*Direction*: Copy every line of the records below exactly, leaving out the pictures.

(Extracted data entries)
----------
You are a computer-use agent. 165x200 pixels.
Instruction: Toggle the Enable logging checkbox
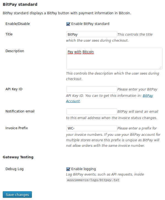coord(68,169)
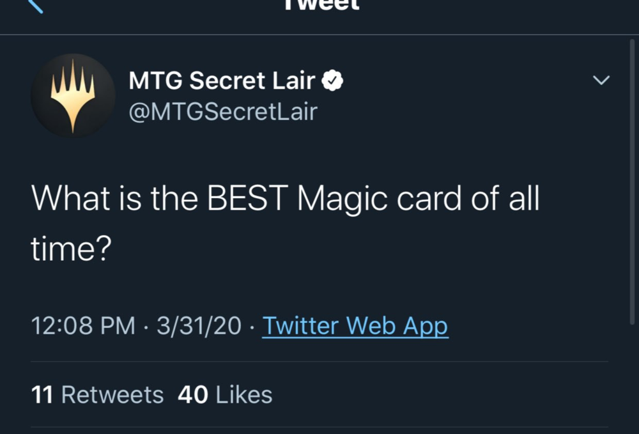Click the verified checkmark badge
Image resolution: width=639 pixels, height=434 pixels.
tap(333, 81)
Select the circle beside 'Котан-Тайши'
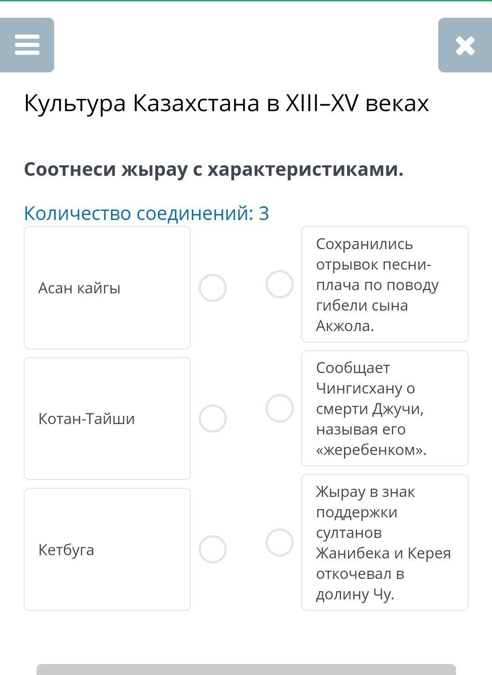Viewport: 492px width, 675px height. (x=213, y=419)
----------
*Solved problem*:
You are a computer-use agent. 165x200 pixels.
Instruction: Toggle the Enable logging checkbox
coord(68,169)
Click the verified checkmark badge
Image resolution: width=639 pixels, height=434 pixels.
tap(333, 81)
Select the circle beside 'Котан-Тайши'
Viewport: 492px width, 675px height. (x=213, y=419)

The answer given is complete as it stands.